I've done many large grading projects with it, scraped inch thick ice off my concrete driveway. If there's any grass or weeds where your grading that will stop you instantly. Once you get under the grass and roots your good to go.
 
I bought a Simplicity with several attachments 10 years ago, one attachment was a belly blade. I sold the Simplicity, kept the landscape rake, and a few attachments. When the guy came to pick up the Simplicity he spotted the belly blade and made me an offer I could not refuse. I was already to adapt it to one of my Cubs...darn
 
Place I worked at about 1990 to 1996, two engineers and I all 3 had Cub Cadets. The one engineer had worked at an engineering company that did R&D work for other companies. He told me one company brought them a brand new gear drive Cub Cadet and a tall or deep Simplicity mower deck and said "Make this deck work well with this tractor". The Simplicity tractors all had belt drives and fabricated frames with a tall arch in them, and the mower decks were really tall. He said they played around with the project quite a while. He said that lengthening the Cubbie's frame a bit and installing bigger 15 or 16 inch rim diameter tires was the best solution. Same thing would help to run a taller belly blade, move more dirt. I've scraped snow before with my belly blade and it would push snow up behind the grass screen or plate on my #72 and the cooling fan would suck snow into the fan shroud and blow steam out the forward end of the cooling fins on the cyl head. Didn't hurt anything, just looked weird.

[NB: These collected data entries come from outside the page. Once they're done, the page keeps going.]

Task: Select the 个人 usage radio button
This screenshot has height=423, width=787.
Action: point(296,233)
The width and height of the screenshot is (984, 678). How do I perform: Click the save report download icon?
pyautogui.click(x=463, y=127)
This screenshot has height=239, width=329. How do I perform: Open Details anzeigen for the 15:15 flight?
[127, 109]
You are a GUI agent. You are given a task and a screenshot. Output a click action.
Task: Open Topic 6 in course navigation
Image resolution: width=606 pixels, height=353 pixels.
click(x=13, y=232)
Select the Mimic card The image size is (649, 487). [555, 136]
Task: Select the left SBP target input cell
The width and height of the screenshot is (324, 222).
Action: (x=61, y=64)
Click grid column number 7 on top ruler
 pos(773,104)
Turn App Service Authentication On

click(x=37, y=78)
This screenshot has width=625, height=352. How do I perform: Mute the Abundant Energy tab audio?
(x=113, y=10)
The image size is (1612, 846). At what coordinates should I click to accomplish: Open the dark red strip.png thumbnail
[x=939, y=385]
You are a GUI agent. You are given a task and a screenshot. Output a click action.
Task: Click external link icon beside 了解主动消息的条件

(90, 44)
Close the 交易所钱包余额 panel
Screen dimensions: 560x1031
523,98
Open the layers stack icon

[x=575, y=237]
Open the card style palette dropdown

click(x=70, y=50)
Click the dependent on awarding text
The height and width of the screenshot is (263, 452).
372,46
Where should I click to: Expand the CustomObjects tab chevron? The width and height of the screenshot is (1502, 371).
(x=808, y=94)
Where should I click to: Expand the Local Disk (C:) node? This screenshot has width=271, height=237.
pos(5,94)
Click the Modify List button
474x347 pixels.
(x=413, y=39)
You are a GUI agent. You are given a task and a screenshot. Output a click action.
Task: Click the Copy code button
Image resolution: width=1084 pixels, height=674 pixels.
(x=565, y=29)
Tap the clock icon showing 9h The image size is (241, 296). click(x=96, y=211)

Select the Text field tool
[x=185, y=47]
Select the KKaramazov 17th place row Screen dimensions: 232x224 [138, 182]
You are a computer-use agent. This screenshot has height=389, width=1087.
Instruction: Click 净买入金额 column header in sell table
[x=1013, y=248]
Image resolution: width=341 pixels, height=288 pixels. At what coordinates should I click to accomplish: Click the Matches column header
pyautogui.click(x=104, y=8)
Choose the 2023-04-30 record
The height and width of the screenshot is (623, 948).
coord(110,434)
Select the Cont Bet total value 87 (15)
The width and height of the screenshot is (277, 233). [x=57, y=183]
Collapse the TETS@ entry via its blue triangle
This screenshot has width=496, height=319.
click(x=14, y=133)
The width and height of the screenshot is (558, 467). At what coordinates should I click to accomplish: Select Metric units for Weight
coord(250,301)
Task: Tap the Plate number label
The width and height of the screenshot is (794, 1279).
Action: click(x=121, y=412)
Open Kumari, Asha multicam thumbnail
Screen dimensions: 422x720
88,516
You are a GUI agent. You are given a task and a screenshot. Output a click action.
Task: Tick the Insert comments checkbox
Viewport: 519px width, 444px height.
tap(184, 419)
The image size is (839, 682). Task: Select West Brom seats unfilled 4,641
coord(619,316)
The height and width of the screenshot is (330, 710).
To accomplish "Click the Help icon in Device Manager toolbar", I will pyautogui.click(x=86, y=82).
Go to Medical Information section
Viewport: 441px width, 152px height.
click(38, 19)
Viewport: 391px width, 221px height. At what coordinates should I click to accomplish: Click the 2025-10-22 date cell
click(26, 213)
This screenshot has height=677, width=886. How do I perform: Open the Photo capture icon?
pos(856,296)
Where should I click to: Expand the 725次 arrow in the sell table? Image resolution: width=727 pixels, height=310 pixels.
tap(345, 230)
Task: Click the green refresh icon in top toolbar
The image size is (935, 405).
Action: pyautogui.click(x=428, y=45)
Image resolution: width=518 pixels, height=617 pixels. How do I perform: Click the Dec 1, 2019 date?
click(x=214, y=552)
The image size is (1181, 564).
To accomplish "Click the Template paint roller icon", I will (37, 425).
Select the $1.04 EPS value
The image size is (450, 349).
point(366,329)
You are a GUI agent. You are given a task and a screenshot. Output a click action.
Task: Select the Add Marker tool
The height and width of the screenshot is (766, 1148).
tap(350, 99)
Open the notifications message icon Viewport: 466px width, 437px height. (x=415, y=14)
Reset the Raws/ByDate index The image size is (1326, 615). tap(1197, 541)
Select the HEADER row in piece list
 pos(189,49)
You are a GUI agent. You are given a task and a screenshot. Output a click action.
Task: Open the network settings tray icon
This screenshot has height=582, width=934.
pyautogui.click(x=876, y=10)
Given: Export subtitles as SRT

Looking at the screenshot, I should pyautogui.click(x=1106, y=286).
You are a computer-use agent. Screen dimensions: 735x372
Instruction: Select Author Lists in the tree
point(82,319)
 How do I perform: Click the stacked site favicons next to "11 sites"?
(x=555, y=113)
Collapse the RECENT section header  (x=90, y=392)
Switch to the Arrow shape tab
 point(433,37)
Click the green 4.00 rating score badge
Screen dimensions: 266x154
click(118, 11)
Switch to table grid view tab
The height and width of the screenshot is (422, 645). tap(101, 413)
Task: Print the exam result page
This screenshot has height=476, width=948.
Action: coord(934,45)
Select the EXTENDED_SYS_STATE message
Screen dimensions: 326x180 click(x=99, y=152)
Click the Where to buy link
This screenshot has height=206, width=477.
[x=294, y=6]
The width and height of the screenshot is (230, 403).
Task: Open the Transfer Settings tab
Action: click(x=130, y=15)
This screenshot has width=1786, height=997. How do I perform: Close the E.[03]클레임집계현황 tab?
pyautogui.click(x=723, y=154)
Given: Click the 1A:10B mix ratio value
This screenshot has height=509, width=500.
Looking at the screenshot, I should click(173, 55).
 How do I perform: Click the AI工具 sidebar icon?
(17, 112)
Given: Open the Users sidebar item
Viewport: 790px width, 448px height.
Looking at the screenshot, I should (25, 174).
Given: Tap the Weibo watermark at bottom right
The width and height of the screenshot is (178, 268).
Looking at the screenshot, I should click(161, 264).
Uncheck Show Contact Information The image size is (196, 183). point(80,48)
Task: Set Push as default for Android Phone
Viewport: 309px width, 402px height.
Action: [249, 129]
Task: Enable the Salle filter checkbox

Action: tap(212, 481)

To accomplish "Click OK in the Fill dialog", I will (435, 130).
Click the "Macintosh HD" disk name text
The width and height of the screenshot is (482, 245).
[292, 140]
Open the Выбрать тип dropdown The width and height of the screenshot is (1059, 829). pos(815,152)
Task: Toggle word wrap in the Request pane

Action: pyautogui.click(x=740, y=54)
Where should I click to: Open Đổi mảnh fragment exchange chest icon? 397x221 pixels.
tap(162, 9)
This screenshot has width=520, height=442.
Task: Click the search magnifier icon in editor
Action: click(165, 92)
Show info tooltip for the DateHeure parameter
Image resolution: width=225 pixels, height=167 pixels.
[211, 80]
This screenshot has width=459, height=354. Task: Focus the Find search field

We rented a farm house to live in when we moved to Freeport, Illinois back about 1989, had a long crushed rock driveway with 3-4 potholes right as you came into the barnyard, the holes were deep and tough to miss. First weekend we lived there I spent an entire DAY weed-eating all around the entire place, burned 4-5 gallons of 2-stroke gas, and a full spool of trimmer string. Was over a half mile of woven wire fence with grass/weeds growing up in the fence I trimmed, and I also put the grader blade on and graded up some loose rock and filled the holes plus some ruts or "swales" where cars/trucks turned in off the road. The DAD of our "Landlord" actually owned the farm, his son rented the farm and had lived in the house till DAD moved to town, then he rented Dad's house. When DAD pulled in the driveway the first time and those potholes that had been there FOREVER were gone, Dad had to MEET these new renters! I eventually bought a basket-case #129 Cub Cadet that REALLY had been rode hard and put away wet that I fixed up. This website and most of our favorite suppliers didn't exist so things got fixed with stuff from Blain's Farm & Fleet, anything I got from the IH dealer in town was expensive and had to be ordered. They Did have a 125 CC WITH 42" deck I almost bought till they told me the price! This dealer DID CLAIM to have the BIG FARMALL EMBLEM that was over the main entrance doorway into the office at FARMALL in Rock Island that we discussed HERE years ago. I haven't seen it myself, but have seen a picture of that sign hanging in a pole barn in rural Lake Geneva Wisconsin but it's only open to viewing by friends of the owner by invitation ONLY and I haven't been invited. Yet. It still exists and is being cared for. It's the only survivor of 2 that were made.
 
Not Cub Cadet, but these are two of the center blades that Deere made.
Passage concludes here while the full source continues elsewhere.